▶ _What you need to do_
Using the listing below, output only the lines from the one that contains "Given: Click the" through the one that contains "Where should I", inclusive, exactly as given and without images.

▶ _Raw data_
%%

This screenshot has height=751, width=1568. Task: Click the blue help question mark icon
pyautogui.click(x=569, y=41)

%%
%%

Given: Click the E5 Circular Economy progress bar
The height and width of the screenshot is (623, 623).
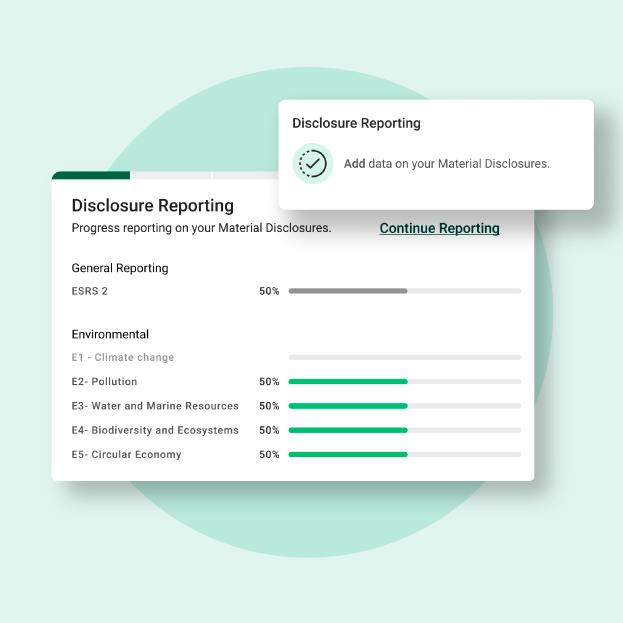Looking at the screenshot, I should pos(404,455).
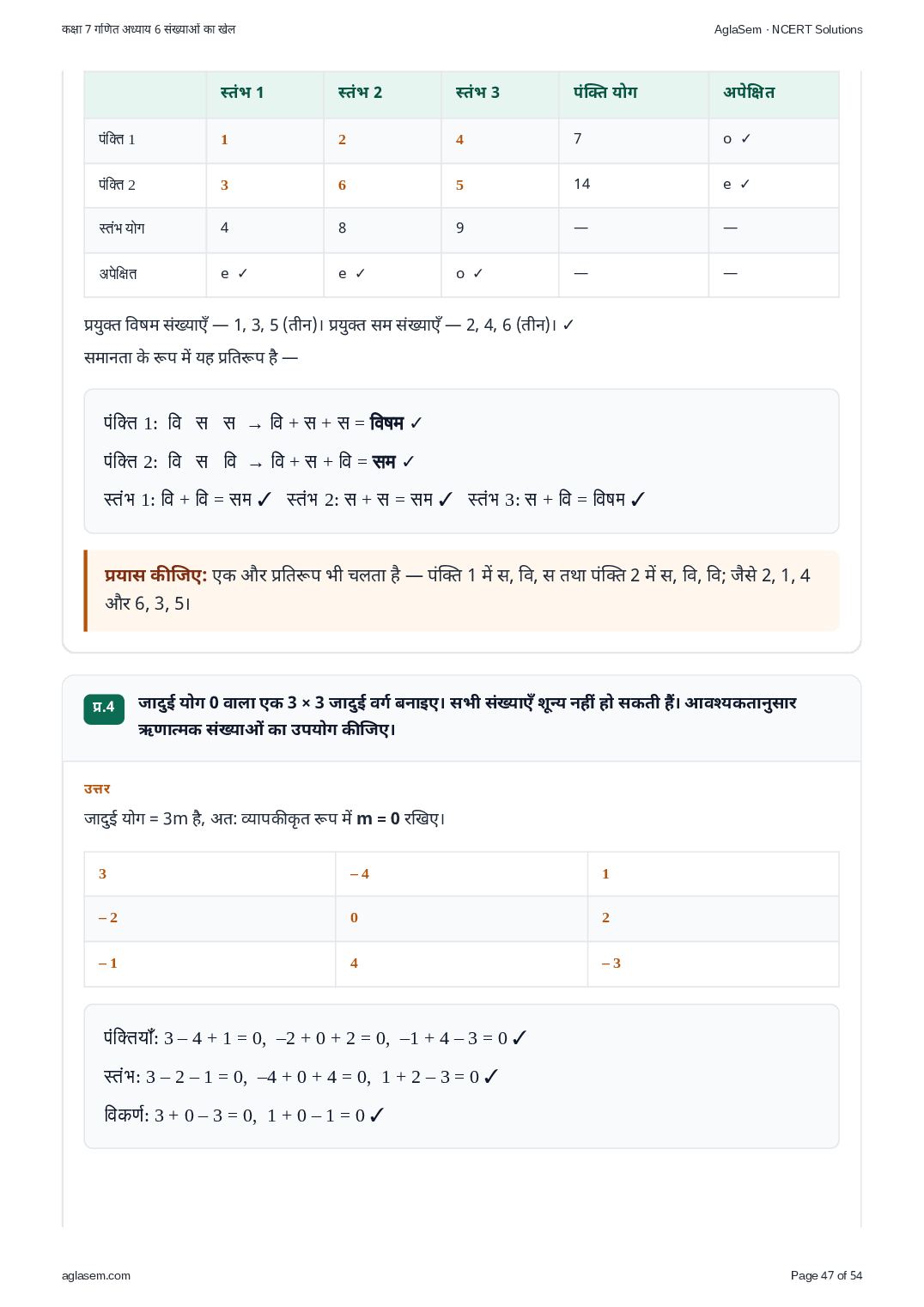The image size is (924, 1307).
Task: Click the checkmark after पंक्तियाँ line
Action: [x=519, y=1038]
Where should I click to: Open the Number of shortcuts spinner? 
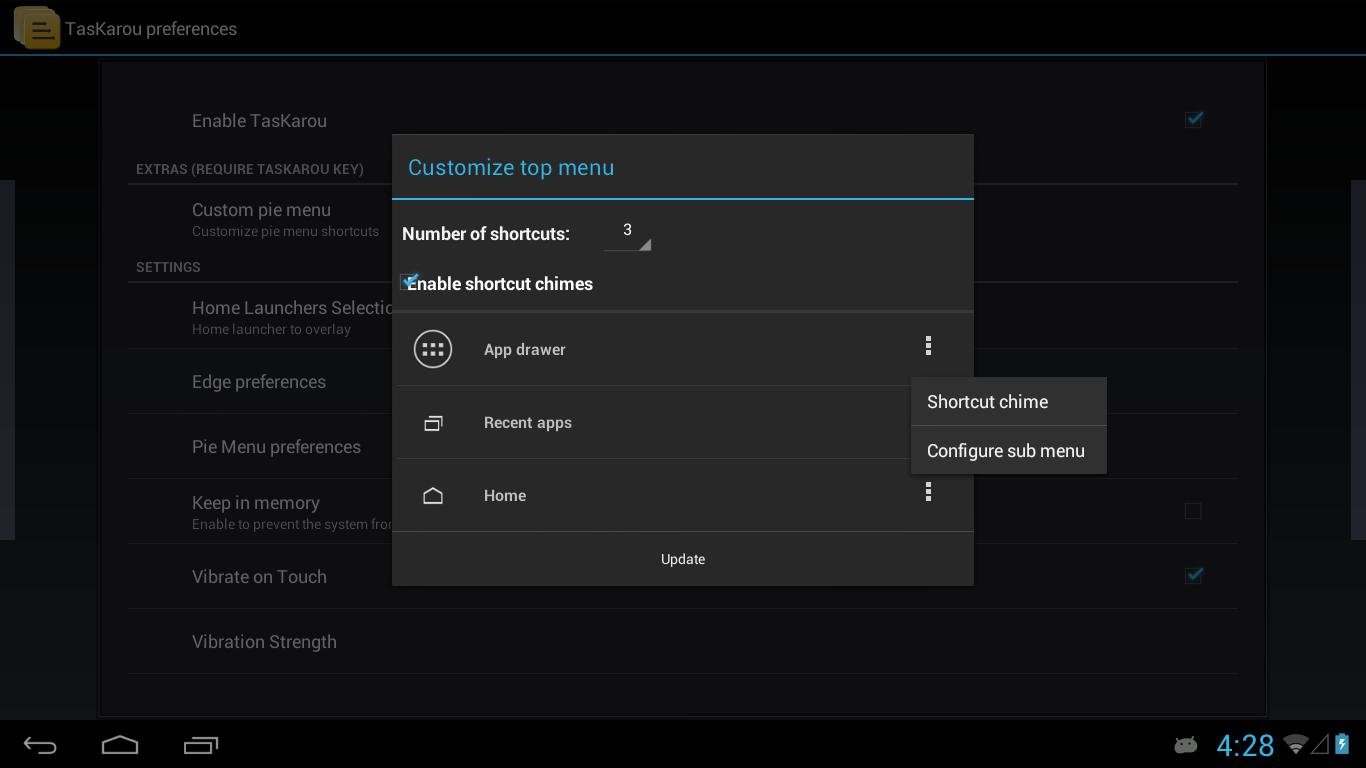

%%

▶ _Answer for this exercise_
Given: Click the E5 Circular Economy progress bar
The height and width of the screenshot is (623, 623).
Looking at the screenshot, I should pos(404,455).
The image size is (924, 1307).
Task: Click the checkmark after पंक्तियाँ line
Action: [x=519, y=1038]
Where should I click to: Open the Number of shortcuts spinner? 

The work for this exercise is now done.